=== Exercise materials ===

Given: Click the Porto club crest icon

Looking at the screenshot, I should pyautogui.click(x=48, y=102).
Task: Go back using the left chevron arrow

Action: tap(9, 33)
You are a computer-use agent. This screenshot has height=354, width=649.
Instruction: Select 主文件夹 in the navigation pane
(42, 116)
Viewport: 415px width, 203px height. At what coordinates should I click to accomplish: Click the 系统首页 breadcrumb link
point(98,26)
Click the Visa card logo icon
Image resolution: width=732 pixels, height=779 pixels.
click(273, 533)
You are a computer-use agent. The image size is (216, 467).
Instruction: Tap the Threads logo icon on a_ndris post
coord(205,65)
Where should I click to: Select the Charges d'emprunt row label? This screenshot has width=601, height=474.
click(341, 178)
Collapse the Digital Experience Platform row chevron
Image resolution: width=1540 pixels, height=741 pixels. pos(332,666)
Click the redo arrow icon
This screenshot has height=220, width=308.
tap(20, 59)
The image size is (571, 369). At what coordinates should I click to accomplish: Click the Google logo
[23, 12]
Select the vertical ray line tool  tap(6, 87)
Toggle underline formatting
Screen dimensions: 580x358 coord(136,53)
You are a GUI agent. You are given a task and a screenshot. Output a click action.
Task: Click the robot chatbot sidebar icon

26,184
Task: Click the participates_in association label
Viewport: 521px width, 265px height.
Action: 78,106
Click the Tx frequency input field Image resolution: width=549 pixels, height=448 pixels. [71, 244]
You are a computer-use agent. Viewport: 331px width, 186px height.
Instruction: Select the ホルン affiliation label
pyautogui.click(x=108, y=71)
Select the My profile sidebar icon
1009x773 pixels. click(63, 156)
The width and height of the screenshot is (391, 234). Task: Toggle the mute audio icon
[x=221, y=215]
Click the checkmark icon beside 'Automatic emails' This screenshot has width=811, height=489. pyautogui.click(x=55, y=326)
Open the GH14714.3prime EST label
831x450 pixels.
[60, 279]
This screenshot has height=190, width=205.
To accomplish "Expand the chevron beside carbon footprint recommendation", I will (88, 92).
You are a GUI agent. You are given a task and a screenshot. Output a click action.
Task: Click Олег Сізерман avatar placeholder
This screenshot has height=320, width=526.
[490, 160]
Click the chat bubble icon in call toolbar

===

Report every line of the items above that contains the string "agent", copying each such line in full. Case counts when matching.

> Task result
You are a computer-use agent. This screenshot has height=354, width=649.
You are a computer-use agent. The image size is (216, 467).
You are a GUI agent. You are given a task and a screenshot. Output a click action.
You are a computer-use agent. Viewport: 331px width, 186px height.
You are a GUI agent. You are given a task and a screenshot. Output a click action.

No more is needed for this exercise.